僕は毛がふさふさの真白で、おばあちゃんはよく「こういうまっ白い犬はね、次に生まれ変わるとき、人間になるんだよ」と言っていました。

エミちゃんは寝るとき、いつも僕と一緒でした。泣きべそをかいて帰ってきたときも、上機嫌で帰ってきたときも、さびしい夜もいつでも。



エミちゃんが成長するより早く、僕は大きくなりました。とても大きい犬で、近所からは「クマさんみたいだねえ」と言われるくらいでした。

自分で言うのもなんですが、僕はすごく利口な方で、近所の人にも可愛がられていました。

エミちゃんが大学生のとき、僕はもうかなりの歳をとってしまいました。

でも、エミちゃんはいつでも僕を散歩に連れて行ってくれました。

エミちゃんのお家は裕福ではなかったから、彼女は高校生の時も一生懸命アルバイトしていました。

勉強とアルバイトととても忙しかったのに、それでもエミちゃんが僕を構ってくれない日はありませんでした。

一生懸命勉強して入った大学で、エミちゃんは法律の勉強をしていて、将来は弁護士になるつもりだったみたいです。



大学生になってから、エミちゃんは初めて男の人と付き合い始めました。

ゼミの先輩だったそうです。

家に来た人はとても優しそうな人でした。

その人、最初は僕を見て怖がっていたけれど、段々慣れてきたみたいで、僕とふたりでいても大丈夫になって、よく撫でてくれました。

でも、その男の人とエミちゃんが仲良くなってから、少しずつ僕と過ごす時間が少なくなって、それでおばあちゃんと過ごす時間も少なくなって。

僕とおばあちゃんは、なんだか寂しい気持ちでした。




でもある日、おばあちゃんが急に倒れてしまったのです。

エミちゃんがいなかったから僕はワンワン吠えて人を呼んで、それでおばあちゃんは助かったのだけど、もうおばあちゃんにはそれほど時間が残されていなくて。

エミちゃん、とっても悲しそうでした。

「私、ひとりぼっちになっちゃったらどうしよう」っていつも言っていました。

とてもとても残念なことに、僕にもそれほど時間が残されていなかったのです。

僕は徐々に起きていられなくなり、日に日に弱っていきました。

おばあちゃんが亡くなった翌日、僕もとうとう神様に召される日が来ました。

その日、エミちゃんと彼氏がずっと僕の傍にいてくれました。

意識が朦朧とするなかで、僕は彼氏に「エミちゃんをどうぞよろしく・・・」と伝えました。

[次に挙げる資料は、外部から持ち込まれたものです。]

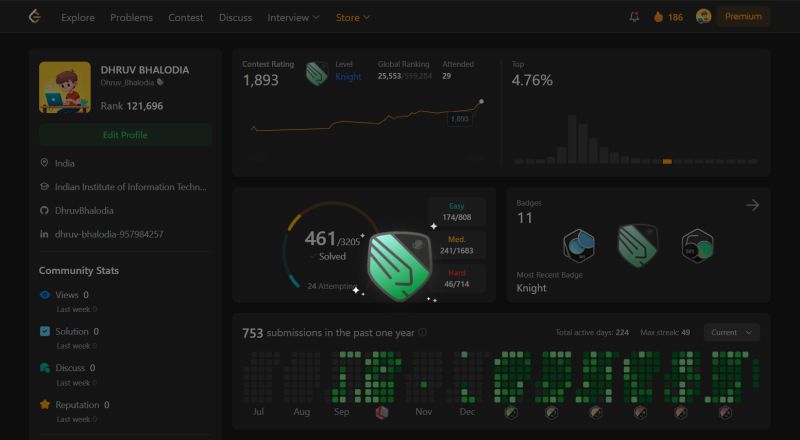This screenshot has height=440, width=800.
Task: Click the highlighted orange bar in rating histogram
Action: [667, 161]
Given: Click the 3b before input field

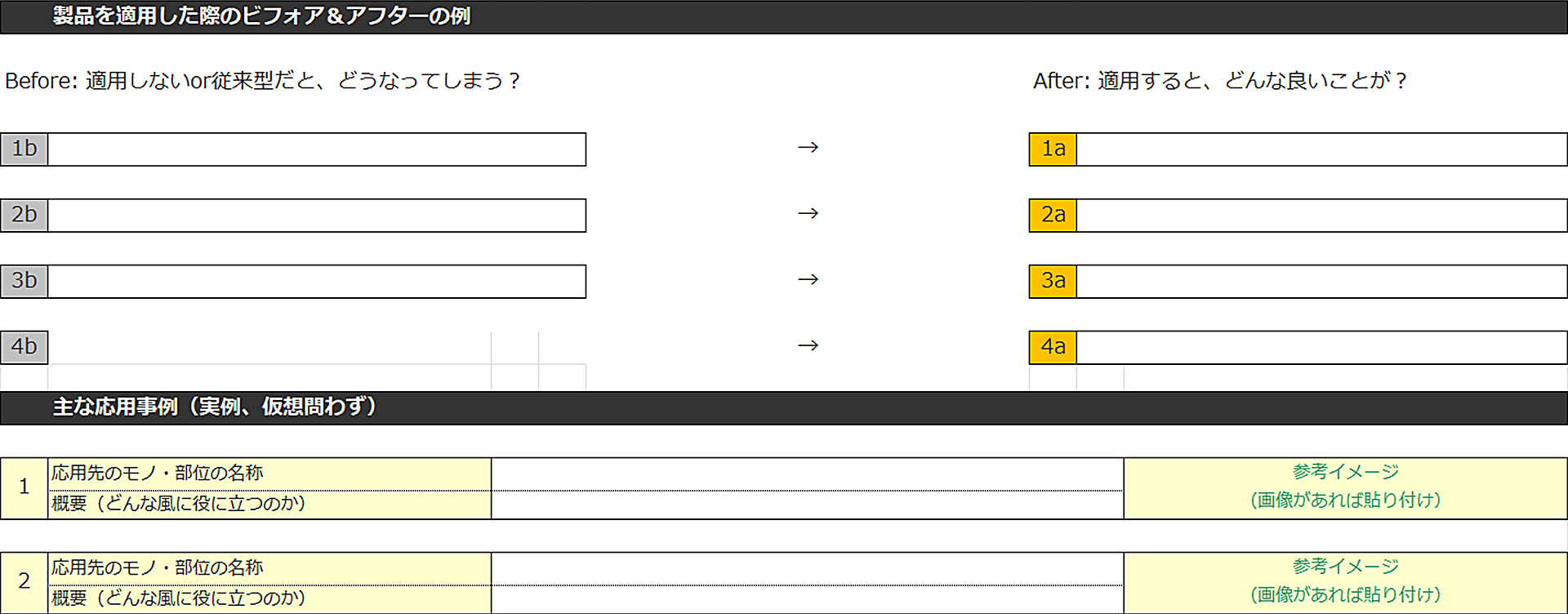Looking at the screenshot, I should [x=317, y=282].
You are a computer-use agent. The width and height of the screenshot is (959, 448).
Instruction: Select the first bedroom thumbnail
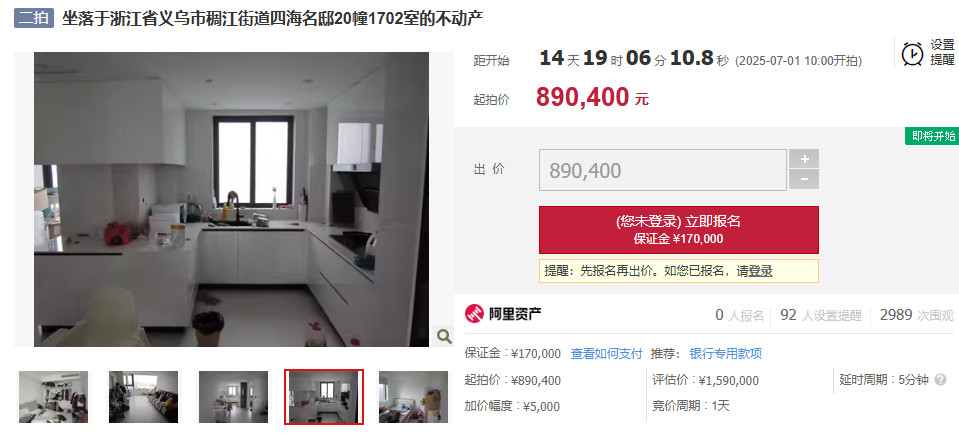[x=54, y=397]
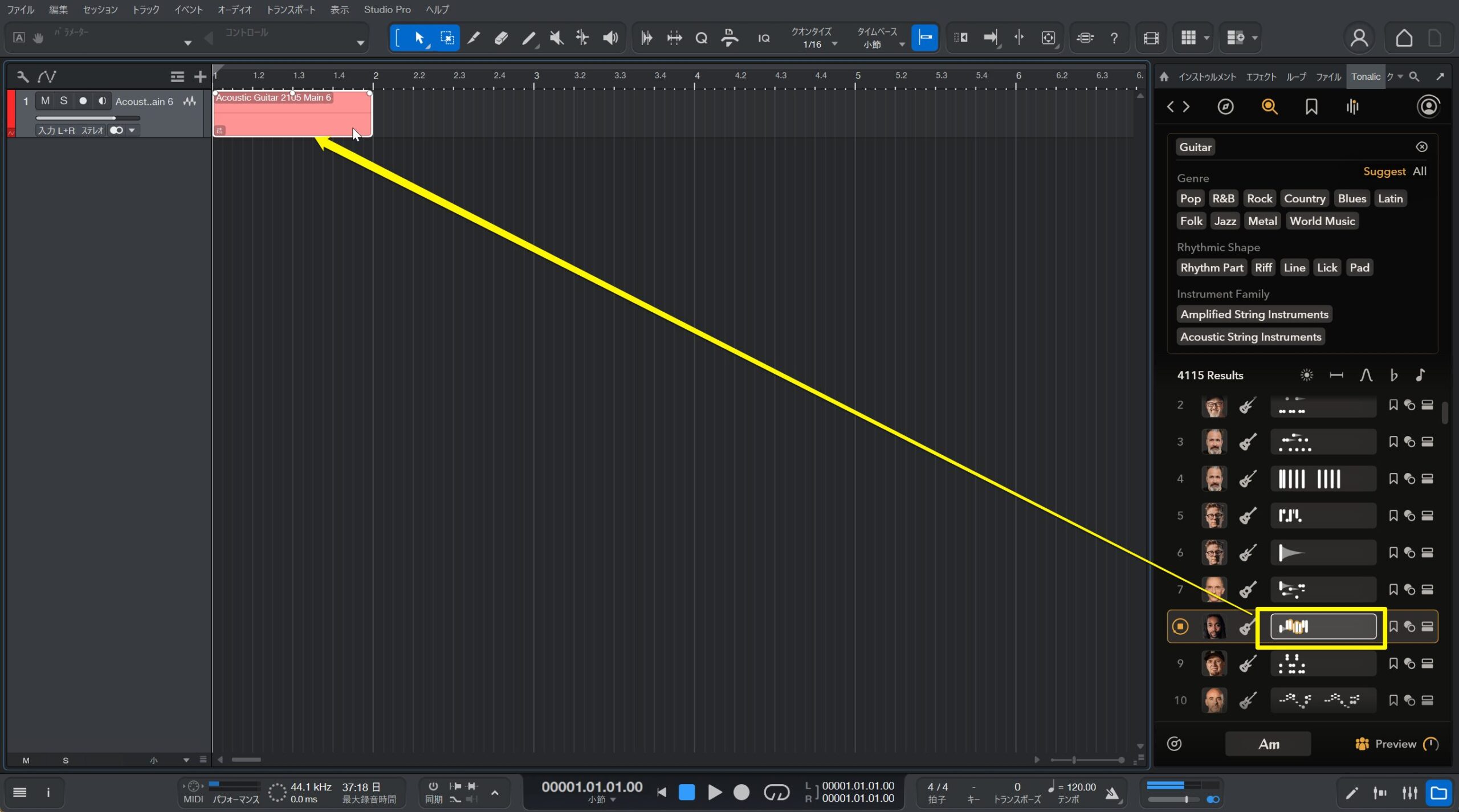Screen dimensions: 1459x812
Task: Open the bookmarks view in Tonalic browser
Action: pos(1311,107)
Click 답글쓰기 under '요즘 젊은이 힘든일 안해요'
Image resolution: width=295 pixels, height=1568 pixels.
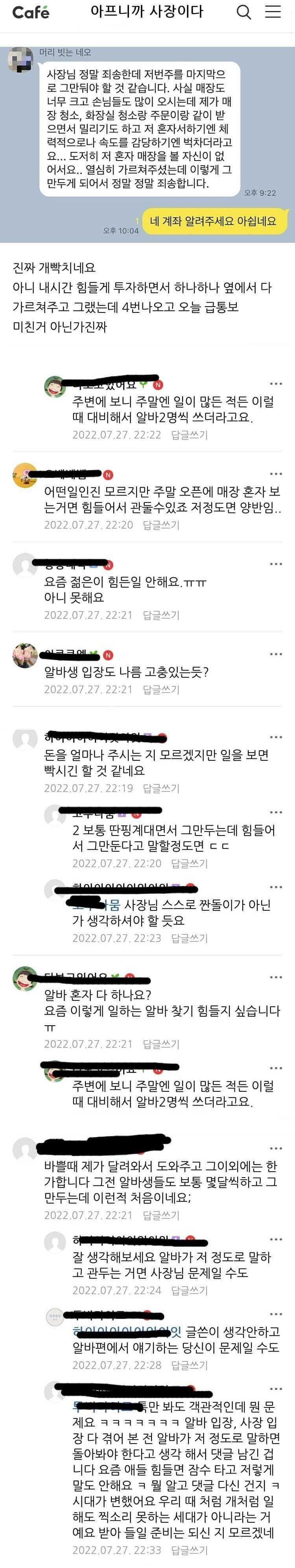[161, 615]
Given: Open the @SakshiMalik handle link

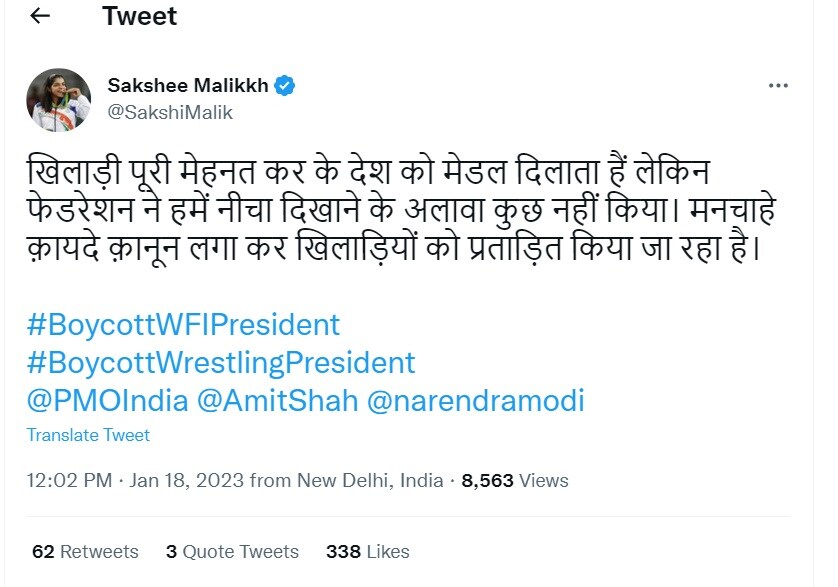Looking at the screenshot, I should point(170,112).
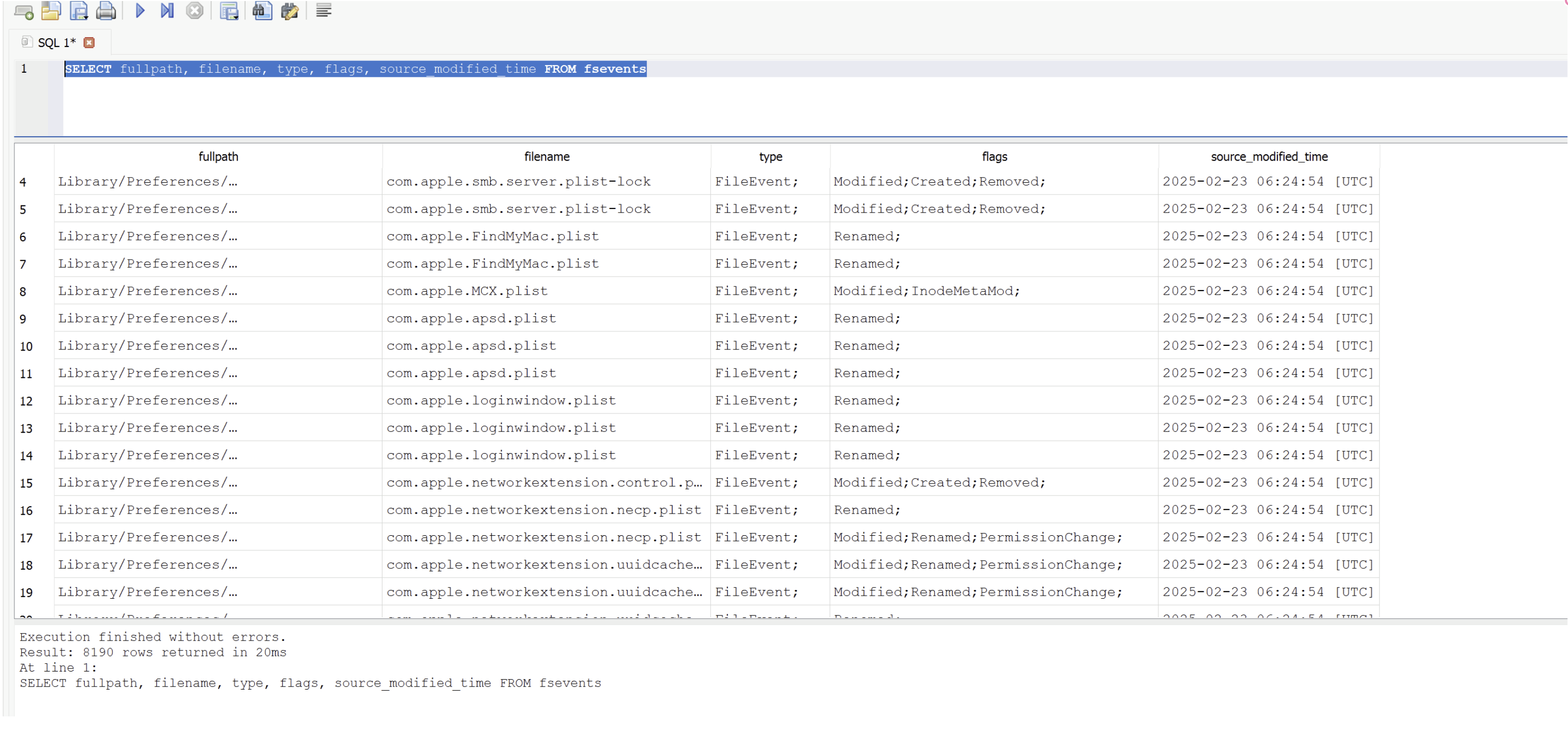
Task: Close the SQL 1* tab
Action: pyautogui.click(x=89, y=43)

たぶん、彼氏には届かなかったと思います。人間だから。

それに彼氏もまだ若くて、降ってわいたような責任の重さに戸惑っているような様子でした。



僕が神様のところに行く直前、小さい頃のエミちゃんと、子犬の僕が遊んでいる姿が見えました。

僕を抱っこして眠るエミちゃん。僕を撫でながら学校であったことを話してくれたエミちゃん。一緒に散歩して僕がいつも守ってあげたエミちゃん。

僕はエミちゃんのことが大好きでした。

一人にしてごめんね、エミちゃん。どうぞ彼氏と仲良くね。僕も見守っているからね。忘れないでくれたら、いつでも。

もし、おばあちゃんの言うとおり、僕が、白い犬の僕が人間に生まれ変われるのなら、もう一度エミちゃんに会いたいです、と最後に神様にお願いして、僕は眠りにつきました。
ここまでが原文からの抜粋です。